If the voters in Bilbray's district had known on November 3 what they know today about his attitude toward impeachment, would he have been re-elected to Congress? I believe not. Given the outstanding qualifications of Christine Kehoe, her activist style, her commitment to the San Diego community and her constituents, I believe the voters would - and should - have made another, more informed choice. And I also believe that the voters will not forget.
But the voters did not know on November 3, and so, by re-electing Brian Bilbray and his ilk, extremist Republicans were able to retain narrow control of the House of Representatives. Ignoring the strong voter message of "move on and focus on real issues," the conservative clique chose to use the dying days of the 105th Congress to move their radical right agenda forward.
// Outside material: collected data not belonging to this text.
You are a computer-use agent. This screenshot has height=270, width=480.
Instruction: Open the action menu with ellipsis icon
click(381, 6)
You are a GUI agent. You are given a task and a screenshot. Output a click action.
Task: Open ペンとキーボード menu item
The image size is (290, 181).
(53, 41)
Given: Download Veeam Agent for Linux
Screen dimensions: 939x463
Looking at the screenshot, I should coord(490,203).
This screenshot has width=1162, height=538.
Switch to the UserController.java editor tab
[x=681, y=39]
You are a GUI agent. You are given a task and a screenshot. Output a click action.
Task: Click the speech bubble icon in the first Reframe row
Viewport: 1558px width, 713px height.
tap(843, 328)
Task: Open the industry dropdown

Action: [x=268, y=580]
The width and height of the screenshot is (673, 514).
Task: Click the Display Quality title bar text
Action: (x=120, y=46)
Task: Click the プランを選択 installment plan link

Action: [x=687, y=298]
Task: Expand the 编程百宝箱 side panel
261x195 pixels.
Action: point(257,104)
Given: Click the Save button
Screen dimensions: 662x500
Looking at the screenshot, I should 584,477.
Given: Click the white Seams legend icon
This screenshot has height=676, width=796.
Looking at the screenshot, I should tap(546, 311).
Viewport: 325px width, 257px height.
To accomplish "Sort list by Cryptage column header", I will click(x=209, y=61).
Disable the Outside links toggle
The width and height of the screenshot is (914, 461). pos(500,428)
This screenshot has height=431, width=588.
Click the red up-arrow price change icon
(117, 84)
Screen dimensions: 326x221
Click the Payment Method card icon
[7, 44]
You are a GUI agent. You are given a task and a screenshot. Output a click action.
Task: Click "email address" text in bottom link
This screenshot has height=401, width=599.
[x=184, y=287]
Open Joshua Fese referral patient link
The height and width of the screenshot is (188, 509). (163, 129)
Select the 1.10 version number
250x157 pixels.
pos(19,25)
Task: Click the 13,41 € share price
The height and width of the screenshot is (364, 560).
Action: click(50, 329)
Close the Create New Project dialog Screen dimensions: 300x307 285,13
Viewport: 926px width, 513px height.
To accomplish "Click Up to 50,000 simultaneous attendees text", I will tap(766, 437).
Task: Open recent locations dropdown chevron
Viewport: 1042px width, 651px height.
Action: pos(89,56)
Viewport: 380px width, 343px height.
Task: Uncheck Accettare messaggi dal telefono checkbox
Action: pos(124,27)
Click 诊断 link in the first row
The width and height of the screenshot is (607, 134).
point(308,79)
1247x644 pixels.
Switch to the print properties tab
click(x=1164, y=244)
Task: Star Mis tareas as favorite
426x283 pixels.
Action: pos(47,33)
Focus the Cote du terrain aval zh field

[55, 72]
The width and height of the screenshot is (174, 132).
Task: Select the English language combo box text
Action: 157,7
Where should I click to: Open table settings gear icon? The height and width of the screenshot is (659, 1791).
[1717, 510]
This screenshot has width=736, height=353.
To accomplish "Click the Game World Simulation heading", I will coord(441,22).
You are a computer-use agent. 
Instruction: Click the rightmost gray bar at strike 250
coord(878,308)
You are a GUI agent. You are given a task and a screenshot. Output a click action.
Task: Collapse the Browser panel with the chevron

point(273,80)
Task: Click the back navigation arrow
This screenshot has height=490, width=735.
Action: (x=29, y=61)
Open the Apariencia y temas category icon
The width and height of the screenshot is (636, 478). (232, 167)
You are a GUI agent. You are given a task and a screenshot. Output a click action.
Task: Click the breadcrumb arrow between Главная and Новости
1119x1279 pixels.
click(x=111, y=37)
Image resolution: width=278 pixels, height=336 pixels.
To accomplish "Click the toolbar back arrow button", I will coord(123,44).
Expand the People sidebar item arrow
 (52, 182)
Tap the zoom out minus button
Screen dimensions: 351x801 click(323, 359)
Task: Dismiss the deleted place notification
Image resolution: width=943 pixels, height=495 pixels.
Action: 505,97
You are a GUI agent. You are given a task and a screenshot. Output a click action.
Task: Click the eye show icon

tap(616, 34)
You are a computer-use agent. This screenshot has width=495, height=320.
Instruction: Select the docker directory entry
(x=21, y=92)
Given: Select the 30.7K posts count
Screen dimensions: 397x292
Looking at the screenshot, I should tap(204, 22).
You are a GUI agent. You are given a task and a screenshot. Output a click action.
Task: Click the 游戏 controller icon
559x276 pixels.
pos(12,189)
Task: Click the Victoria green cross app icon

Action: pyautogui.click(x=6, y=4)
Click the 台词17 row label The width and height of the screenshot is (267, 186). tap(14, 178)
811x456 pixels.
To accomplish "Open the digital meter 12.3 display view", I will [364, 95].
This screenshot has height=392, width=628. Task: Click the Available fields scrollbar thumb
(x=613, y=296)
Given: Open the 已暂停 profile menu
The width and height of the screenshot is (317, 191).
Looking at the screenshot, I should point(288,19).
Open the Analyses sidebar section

The irony for those of us who are gay and lesbian is that we understand all too well the fundamental issue at stake here. It is not whether this is a matter of great constitutional import or whether the fabric of American justice is being ripped asunder. Fundamentally, it is that the radical and religious right is driven crazy by what takes place in our bedrooms.
The radical religious right cannot abide the thought or notion that there are many of us who: (a) like to do it in other than the missionary position; (b) who like to do it in other places than just the bedroom; (c) who like to do it with those of the same sex; and (d) who like to do it when it's not only dark.
As a result, these right wing zealots - who would bring back pond dunking, burning and branding if they had half a chance - have created an atmosphere of intolerance and hatred toward those of us who believe consensual sex between adults is nobody's business but our own. However, we try and accommodate this intolerance by implementing such incongruous policies as "Don't ask, don't tell" in our military ranks, a policy where the government and the Congress encourage our servicemen and women to lie about their sexual activity. Ironic? Hypocritical? I think so.
Those who voted for impeachment may hope their constituents have short memories. I hope not. I hope we remember the vote our representative cast on this historic occasion. I hope, as gays and lesbians who understand what it is like to have our private life held up to public display, that in the year 2000 we will vote for candidates who have no interest in the prurient details of our personal lives but will, instead, get on with the truly important business of this great Republic.
Over - and out!
David Phelps serves on the Advisory Council of the Gay and Lesbian Victory Fund.